|Type of paper:||Critical thinking|
|Categories:||Race Women Gender Discrimination Leadership development|
Gender and leadership-related issues have become very sensitive topics globally, especially in public institutions. Organizations all over the world are aggressive in ensuring dominance in the global market resulting in critical analysis and selection of persons in management to steer them to a successful path. Research has shown that most organizations universally have more men in leadership positions than women. Management should not be based on gender preference. Instead, qualifications and performance capabilities should be the grading scale of individual interested persons regardless of sexual identity. Apart from gender, leadership in organizations is also incorporated by other factors such as race and the culture of the organization.
Gender Relationship to Leadership.
Sex identity has become a focal point of discussion for leadership determination in organizations worldwide. Fact that women account for more percentage in quantity than men, still their counter persons hold more managerial positions than them. The historical trend shows that many women have made it in acquiring knowledge and skills of corporate management despite being offered limited training opportunities, but very few have made it to the top practically. The trend further suggests that the fewer women who have made it to leadership positions are facing tough opposition from men who think they are best suited for the same (Steven H. Appelbaum, 2003) For one to be trusted with a managerial position, he or she must have displayed potential ability in leading others both in training and experience possessed over the time. Being a woman or man does not justify leadership; instead, prospective candidates must prove their effectiveness as persons equipped with evidence-based facts to lead. The universe should now be aware that leaders are made, and sexual identity does not determine the performance aptitudes of individual persons. Therefore equal leadership opportunities for both men and women.

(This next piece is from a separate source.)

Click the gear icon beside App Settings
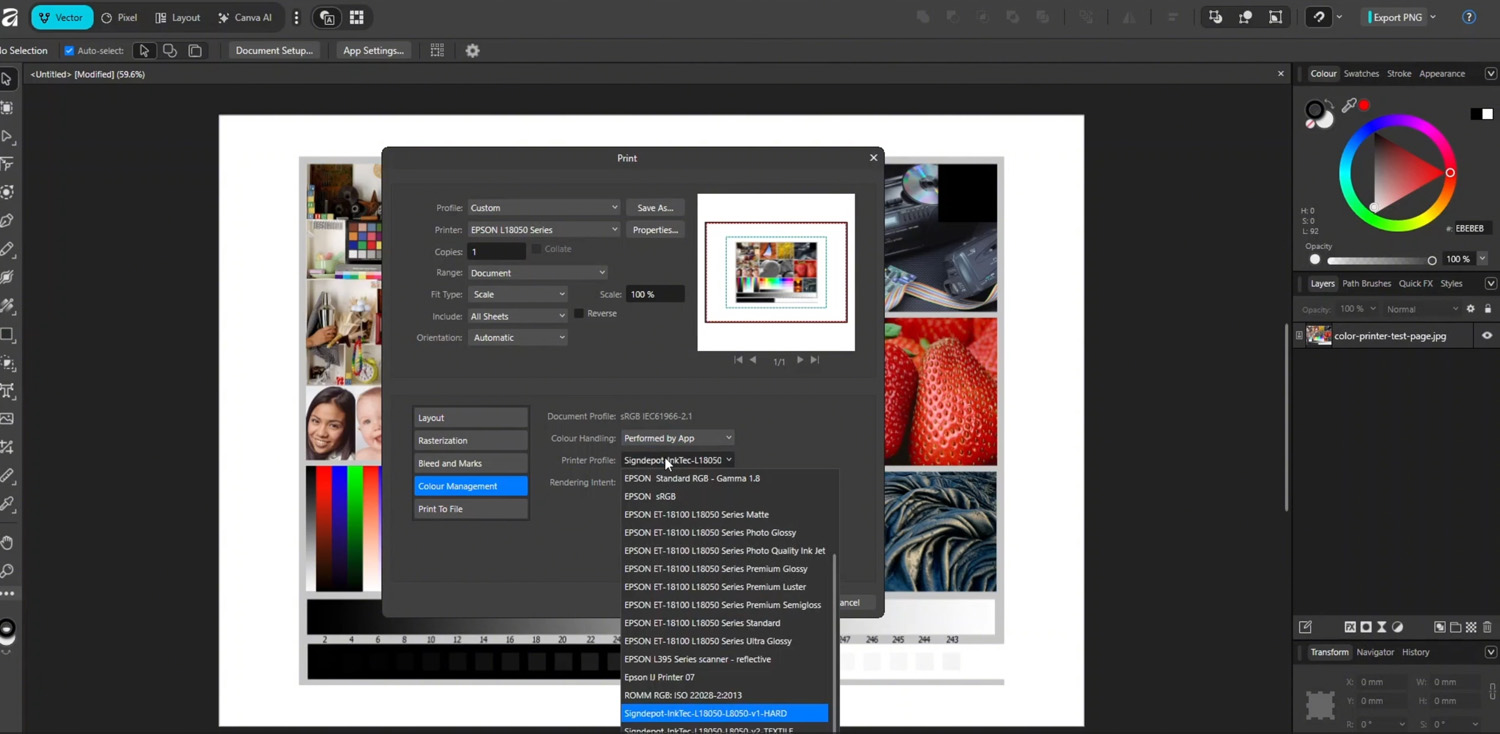This screenshot has width=1500, height=734. 472,51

In the current era, do organizations still consider a person's skin color in issuing and structuring managerial positions? The dominant racial distinction globally is being white or black. Conventionally, white people deem themselves as the best technicians while the black race is the muscle providers for the manual work. Therefore when black people rise to the top management of the corporate arena, the white man sense and feels threatened naturally. Black men leaders tend not to practice their full power as leaders under a white man-dominated organization for fear of facing rejection. Black women are less comfortable holding leadership positions in organizations than white women (Livingston, 2013). Race should not be a measuring meter when appointing leaders. Black people were treated as slaves in historic periods because they were not given opportunities to learn and execute management. Today the world has changed, and all races of the world have produced very formidable leaders.

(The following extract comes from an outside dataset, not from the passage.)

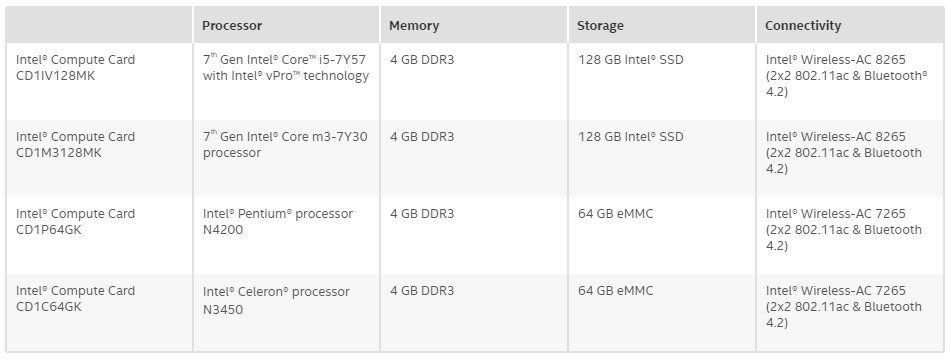Click 4 GB DDR3 in the Celeron row

click(422, 290)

Organizational Culture and Leadership.
Organizations' norms of operation in the ever-changing world business arena have a great influence in setting up its managerial personnel structure. The culture of the organization builds up the relationship among employees, and for one to lead others, they should share this mutual relationship for easy acceptance and coordination. Leadership has been traditionally associated with the ability to influence and inform the beliefs and activities of both internal and external publics of the organization, hence qualifying leadership as culture itself (Werhane, 2011). The world is changing, and flexibility has been a mode of survival to many organizations. Business enterprises prefer their long-serving employees to positions of management because they are well-versed in the culture of the organization. This is not an idea with the ever-changing trends in the world. Organizations should not stick to their traditional cultures for long since they can be trapped in them, making it impossible to adjust to the modern world organization setting.
From gender, race, and organizational culture, there are no feasible nature-related parameters that justify leadership in a person. Managers are trained and nurtured into a task rather than being handpicked due to preconceived perceptions. Neutrality in leadership is essential for an organization's successful business venture; therefore, equal opportunities to all interested qualified personnel is vital and good for operations.
Livingston, R. W. (2013). Gender, Race, and Leadership. Gender and Work, 1-6.
Steven H. Appelbaum, L. A. (2003). Gender and Leadership? Leadership and Gender? Development Journal., 43-51.
Werhane, P. H. (2011). Leadership, Gender, and Organizations. Issues in Business Ethics, 140-169.
Jackie, F. (2006). The discourse of Leadership: Gender Identity. Leadership 77-91.